Architectural design of hierarchically ordered porous carbons for high-rate electrochemical capacitors

The rate capability of carbon-based electrochemical capacitors (ECs) is an important issue for applications and the three-dimensional (3D) hierarchically ordered porous carbon (HOPC) can reduce the diffusion length to improve the rate performance by the unique architectural design. In this study, a modified dual-templating strategy for architectural design of 3D HOPC as a promising electrode material for high-rate EC applications was developed by using polystyrene and Pluronic F127 as macro-and meso-porous templates, respectively. Tetraethyl orthosilicate was also added as the silica precursor, and then the solgel-derived SiO2 was removed by sodium hydroxide to form the second mesopore in HOPC (HOPC-s) for enhancing the accessible surface areas and pore structures.

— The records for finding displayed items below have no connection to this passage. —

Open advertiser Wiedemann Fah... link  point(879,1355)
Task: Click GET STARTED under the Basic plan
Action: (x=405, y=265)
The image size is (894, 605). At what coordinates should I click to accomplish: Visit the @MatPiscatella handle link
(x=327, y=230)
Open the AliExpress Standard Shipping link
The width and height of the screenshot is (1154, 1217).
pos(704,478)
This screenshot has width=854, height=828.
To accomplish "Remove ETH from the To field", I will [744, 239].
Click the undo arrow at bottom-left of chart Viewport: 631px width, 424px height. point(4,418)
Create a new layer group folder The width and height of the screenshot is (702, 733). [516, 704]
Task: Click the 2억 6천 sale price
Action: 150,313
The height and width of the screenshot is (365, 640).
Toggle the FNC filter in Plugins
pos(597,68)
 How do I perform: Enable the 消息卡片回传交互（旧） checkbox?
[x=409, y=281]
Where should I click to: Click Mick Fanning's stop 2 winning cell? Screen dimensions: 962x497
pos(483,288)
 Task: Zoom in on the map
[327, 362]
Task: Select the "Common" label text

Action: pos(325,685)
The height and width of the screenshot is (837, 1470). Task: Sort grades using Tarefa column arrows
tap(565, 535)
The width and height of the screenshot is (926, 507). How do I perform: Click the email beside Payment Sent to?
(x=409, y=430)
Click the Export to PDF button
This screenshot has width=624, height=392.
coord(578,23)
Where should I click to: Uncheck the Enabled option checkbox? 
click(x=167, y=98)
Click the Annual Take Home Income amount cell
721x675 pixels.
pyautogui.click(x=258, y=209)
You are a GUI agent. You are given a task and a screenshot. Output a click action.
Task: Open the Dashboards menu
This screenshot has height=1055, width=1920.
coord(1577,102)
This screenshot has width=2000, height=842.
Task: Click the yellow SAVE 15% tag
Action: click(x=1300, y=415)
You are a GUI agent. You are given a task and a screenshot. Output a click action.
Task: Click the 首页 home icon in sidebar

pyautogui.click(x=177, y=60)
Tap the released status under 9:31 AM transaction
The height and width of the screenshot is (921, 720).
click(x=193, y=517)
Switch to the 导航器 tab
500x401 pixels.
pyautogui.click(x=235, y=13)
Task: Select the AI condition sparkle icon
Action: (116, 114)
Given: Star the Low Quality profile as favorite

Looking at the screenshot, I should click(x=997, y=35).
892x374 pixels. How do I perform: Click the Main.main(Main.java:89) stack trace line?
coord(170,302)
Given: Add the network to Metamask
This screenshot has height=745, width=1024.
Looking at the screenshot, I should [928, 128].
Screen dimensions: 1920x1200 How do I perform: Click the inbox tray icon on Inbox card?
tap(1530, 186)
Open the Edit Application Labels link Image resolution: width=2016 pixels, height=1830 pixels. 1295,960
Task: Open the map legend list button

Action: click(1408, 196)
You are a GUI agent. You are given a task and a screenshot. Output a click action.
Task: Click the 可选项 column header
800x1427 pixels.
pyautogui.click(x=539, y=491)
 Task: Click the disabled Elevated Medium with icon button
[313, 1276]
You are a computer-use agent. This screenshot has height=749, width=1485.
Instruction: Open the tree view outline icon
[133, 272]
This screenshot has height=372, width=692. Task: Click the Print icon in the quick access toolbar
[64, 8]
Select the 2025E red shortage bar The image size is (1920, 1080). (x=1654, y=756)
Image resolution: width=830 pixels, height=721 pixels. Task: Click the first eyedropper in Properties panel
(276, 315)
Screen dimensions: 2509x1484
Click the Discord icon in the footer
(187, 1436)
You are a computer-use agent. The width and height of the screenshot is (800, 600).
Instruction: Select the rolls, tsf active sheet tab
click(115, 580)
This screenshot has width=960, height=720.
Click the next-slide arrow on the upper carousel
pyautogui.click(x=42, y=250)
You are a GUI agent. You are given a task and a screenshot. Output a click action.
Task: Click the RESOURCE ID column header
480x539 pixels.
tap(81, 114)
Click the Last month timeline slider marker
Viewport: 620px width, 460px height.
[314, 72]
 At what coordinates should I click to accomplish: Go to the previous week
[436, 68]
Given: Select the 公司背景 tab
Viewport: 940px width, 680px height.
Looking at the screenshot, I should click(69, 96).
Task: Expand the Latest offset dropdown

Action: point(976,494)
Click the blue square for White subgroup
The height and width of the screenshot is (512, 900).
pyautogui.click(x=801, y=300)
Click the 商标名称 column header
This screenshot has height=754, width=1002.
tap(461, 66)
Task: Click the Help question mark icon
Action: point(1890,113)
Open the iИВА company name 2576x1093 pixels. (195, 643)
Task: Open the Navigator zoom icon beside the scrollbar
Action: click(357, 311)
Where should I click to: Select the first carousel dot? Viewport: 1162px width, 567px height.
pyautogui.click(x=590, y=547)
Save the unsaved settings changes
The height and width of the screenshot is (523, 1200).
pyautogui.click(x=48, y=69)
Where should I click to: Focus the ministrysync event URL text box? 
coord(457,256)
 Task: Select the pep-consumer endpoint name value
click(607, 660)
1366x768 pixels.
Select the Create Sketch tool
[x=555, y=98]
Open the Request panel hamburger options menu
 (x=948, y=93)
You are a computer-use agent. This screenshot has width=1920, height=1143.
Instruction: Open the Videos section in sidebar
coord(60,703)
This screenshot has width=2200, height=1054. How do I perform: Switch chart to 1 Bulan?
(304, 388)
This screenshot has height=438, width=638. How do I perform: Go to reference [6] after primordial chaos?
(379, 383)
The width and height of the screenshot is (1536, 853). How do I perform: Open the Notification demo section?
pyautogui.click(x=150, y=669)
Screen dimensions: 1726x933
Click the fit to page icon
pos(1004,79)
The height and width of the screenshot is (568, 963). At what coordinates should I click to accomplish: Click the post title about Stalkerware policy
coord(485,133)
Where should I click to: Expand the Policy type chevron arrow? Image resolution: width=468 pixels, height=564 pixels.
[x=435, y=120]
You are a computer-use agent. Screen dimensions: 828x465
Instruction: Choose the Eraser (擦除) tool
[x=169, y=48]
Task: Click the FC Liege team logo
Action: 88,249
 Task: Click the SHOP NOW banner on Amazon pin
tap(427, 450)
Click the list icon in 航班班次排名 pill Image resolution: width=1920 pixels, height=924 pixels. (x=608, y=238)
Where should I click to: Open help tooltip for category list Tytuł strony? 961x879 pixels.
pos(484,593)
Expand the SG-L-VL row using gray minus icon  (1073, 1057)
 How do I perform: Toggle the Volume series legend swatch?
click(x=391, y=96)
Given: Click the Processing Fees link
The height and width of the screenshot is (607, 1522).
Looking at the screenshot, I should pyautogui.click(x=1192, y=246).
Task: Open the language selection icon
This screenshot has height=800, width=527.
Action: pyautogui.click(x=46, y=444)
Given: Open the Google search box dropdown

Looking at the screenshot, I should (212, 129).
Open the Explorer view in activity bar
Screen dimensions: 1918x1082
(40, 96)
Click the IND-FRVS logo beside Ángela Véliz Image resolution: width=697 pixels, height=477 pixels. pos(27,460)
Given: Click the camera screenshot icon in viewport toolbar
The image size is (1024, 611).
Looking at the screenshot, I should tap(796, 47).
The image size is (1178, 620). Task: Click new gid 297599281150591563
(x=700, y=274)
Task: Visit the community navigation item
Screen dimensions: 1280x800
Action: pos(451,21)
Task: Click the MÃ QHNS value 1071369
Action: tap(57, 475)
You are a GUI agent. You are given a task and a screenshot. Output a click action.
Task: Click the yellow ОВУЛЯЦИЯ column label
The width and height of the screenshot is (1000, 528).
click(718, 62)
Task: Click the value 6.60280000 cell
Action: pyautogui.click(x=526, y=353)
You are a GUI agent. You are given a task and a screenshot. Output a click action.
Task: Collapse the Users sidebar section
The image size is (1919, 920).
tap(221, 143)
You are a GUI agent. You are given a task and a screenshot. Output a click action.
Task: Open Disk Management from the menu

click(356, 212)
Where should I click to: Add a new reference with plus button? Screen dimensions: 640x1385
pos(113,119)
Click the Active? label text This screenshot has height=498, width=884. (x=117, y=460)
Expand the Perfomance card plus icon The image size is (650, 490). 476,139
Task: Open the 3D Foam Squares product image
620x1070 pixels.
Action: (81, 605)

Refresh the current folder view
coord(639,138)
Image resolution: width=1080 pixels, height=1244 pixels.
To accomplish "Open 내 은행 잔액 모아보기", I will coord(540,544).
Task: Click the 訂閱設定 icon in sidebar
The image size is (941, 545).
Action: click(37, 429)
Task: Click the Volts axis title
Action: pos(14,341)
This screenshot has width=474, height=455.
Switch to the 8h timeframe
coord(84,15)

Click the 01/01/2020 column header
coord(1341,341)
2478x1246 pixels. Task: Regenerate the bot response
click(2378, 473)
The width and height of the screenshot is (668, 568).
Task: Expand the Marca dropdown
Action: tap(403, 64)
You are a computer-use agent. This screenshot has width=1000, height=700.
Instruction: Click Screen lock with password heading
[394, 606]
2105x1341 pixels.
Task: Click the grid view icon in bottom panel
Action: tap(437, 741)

The HOPC-s formed by the templating strategy is composed of highly ordered macropores, macroporous windows, bimodal mesopores, and micropores, resulting in high specific surface area (1112 m(2) g(-1)), high total pore volume (1.18 cm(3) g(-1)) and an easily accessible environment for fast electrolyte ion transport. The specific capacitance of the HOPC-s electrodes can reach 316 F g(-1) at 25 mV s(-1) and maintain excellent capacitive retention at a high scan rate of 1000 mV s(-1) when compared with that of ordered mesoporous carbon (OMC-s). Electrochemical impedance spectroscopy fitting shows that the pore electrolyte resistance of HOPC-s is 3 times lower than that of OMC-s, which is attributed to the hierarchical macroporous structures and short mesoporous channels. In the symmetric capacitor test, the HOPC-s also shows excellent power capability, and the energy density of 4-10 W h kg(-1) can be maintained over the power density range of 1-14 kW kg(-1). In addition, the capacitance of HOPC-s in the polycarbonate-containing ionic liquid shows 80% retention at a scan rate of 500 mV s(-1), indicating that the unique hierarchical structure can provide efficient ion-buffering capacity for high-rate performance. These exceptional electrochemical performances clearly demonstrate that 3D HOPC-s is a superior material to solve the poor ion transport limitation, which can open an avenue to fabricate high-rate ECs with high power and energy densities for energy storage.